Research in a marginal place: Geographies of exclusion
For a long time I worked in educación popular in various countries of Latin America and the Caribbean and with latino migrants in North America and Europe, in programmes dedicated to literacy, AIDS prevention and health promotion, preparation for migration and concientización (whose exact translation does not exist in English but combines something about consciousness-raising with something about ‘empowerment’). My concern about the vast difference between what first-world social agents (governmental, NGO workers, activists) say about women migrants and what women migrants say about themselves led me to study and testify on these questions. I have deliberately located myself on the border of both groups: the migrants and the social, in Europe, where the only jobs generally available to migrant women are in the domestic, ‘caring’ and sex industries. My work examines both the social and the migrants, so I spend time in brothels, bars, houses, offices, ‘outreach’ vehicles and ‘the street’, in its many versions. Data on what migrant women say come from my own research and others’ in many countries of the European Union; women have also been interviewed before or after migrating in Latin America, Eastern Europe, Asia and Africa. Data on what social agents say come from my own research with those who work on prostitution issues in those countries, including as evaluator of projects for the International Labour Office and the European Commission.
Although researchers and NGO personnel have been working with migrant prostitutes for nearly twenty years in Europe, publication of their findings remains outside mainstream press and journals. Most of the people who have met and talked with many migrant prostitutes are neither academics nor writers. ‘Outreach’ is conceptualised as distinct from ‘research’ and generally funded as HIV/AIDS prevention. This means that the published products of outreach research are generally limited to information on sexual health and practices; the other many kinds of information collected remain unpublished. Some of those who work in these projects have the chance to meet and exchange such information, but most do not.
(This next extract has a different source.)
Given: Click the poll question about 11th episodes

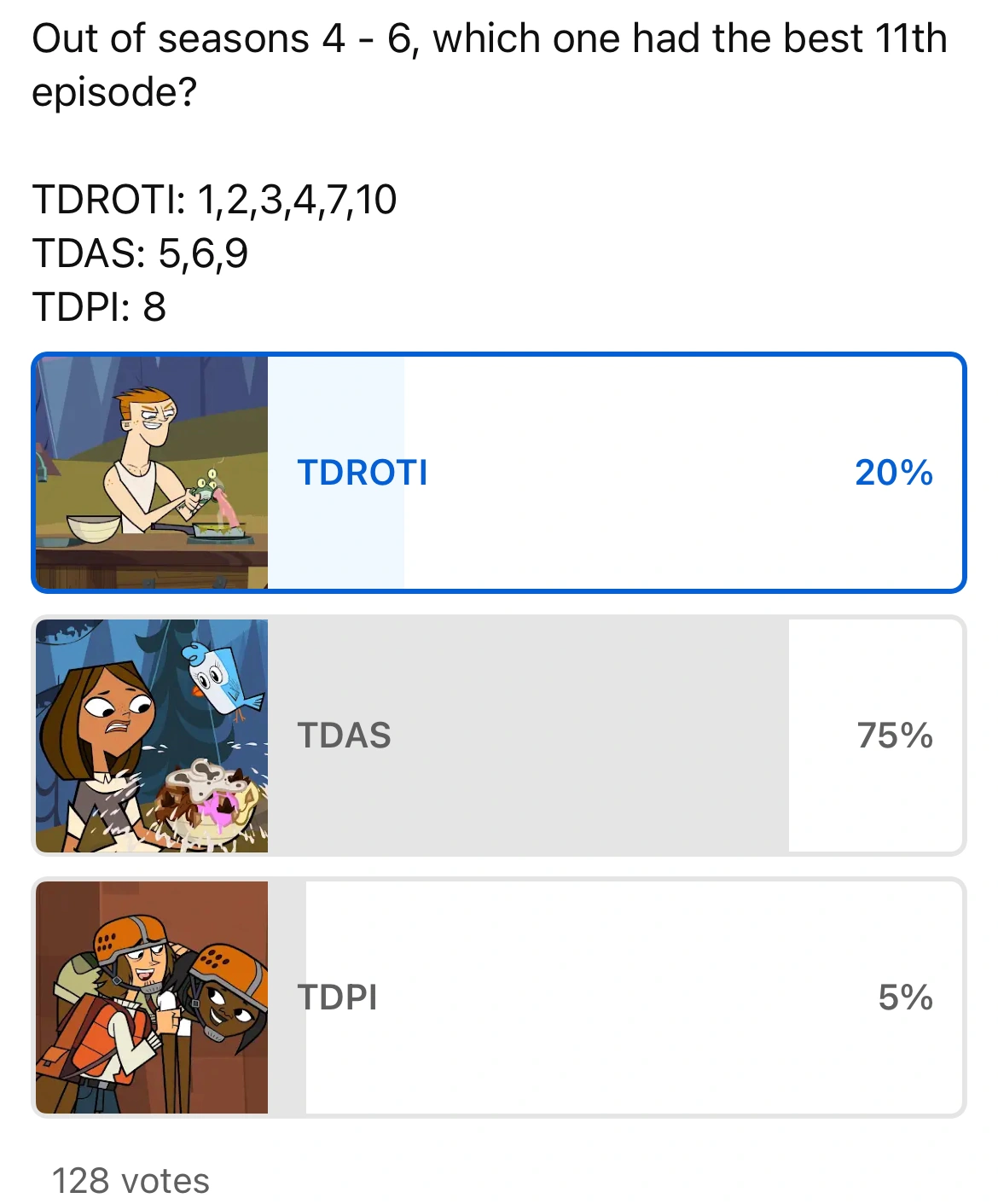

Recently, a new kind of researcher has entered the field, usually young academic women studying sociology or anthropology and working on migrations. These researchers want to do justice to the reality around them, which they recognise as consisting of as many migrant prostitutes as migrant domestic/‘caring’ workers. Most of these researchers do oral histories and some have begun to publish but it will be some time before such findings are recognised. Stigma works in all kinds of ways, among them the silencing of results that do not fit hegemonic discourses.[2] The mainstream complaint says ‘the data is not systematised’ or ‘there is no data.’ In my research, I seek out such ‘marginalised’ results.
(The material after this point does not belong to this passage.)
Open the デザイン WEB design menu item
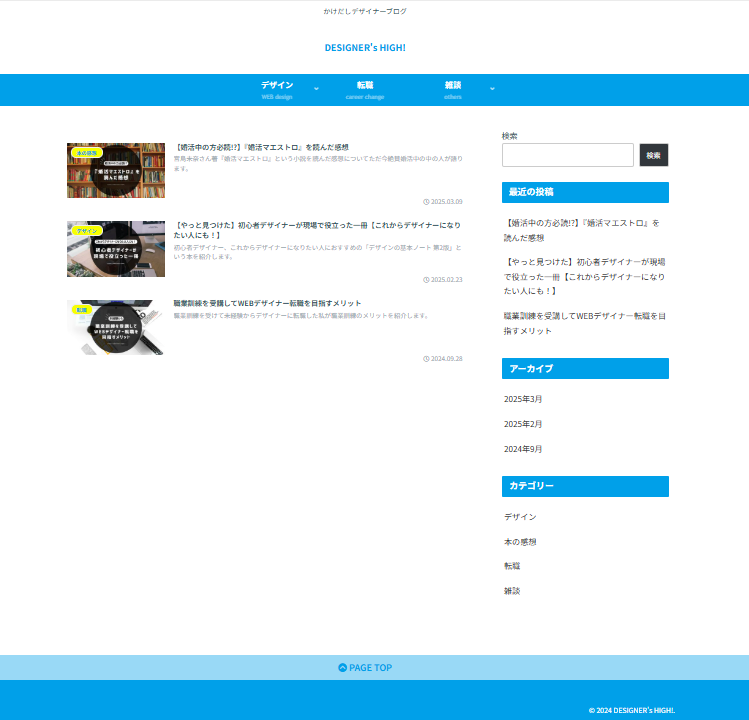[x=277, y=90]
Discourses of leaving home
It is striking that in the year 2001 women should so overwhelmingly be seen as pushed, obligated, coerced or forced when they leave home for the same reason as men: to get ahead through work. But so entrenched is the idea of women as forming an essential part of home if not actually being it themselves that they are routinely denied the agency to undertake a migration. So begins a pathetic image of innocent women torn from their homes, coerced into migrating, if not actually shanghaied or sold into slavery. This is the imagery that nowadays follows those who migrate to places where the only paid occupations available to them are in domestic service or sex work.[3] The ‘trafficking’ discourse relies on the assumption that it is better for women to stay at home rather than leave it and get into trouble; ‘trouble’ is seen as something that will irreparably damage women (who are grouped with children), while men are routinely expected to encounter and overcome it. But if one of our goals is to find a vision of globalisation in which poorer people are not constructed solely as victims, we need to recognise that strategies which seem less gratifying to some people may be successfully utilised by others. Therefore, this essay is not about whether domestic service can ever be pleasant or prostitution should be accepted as ‘work’.[4]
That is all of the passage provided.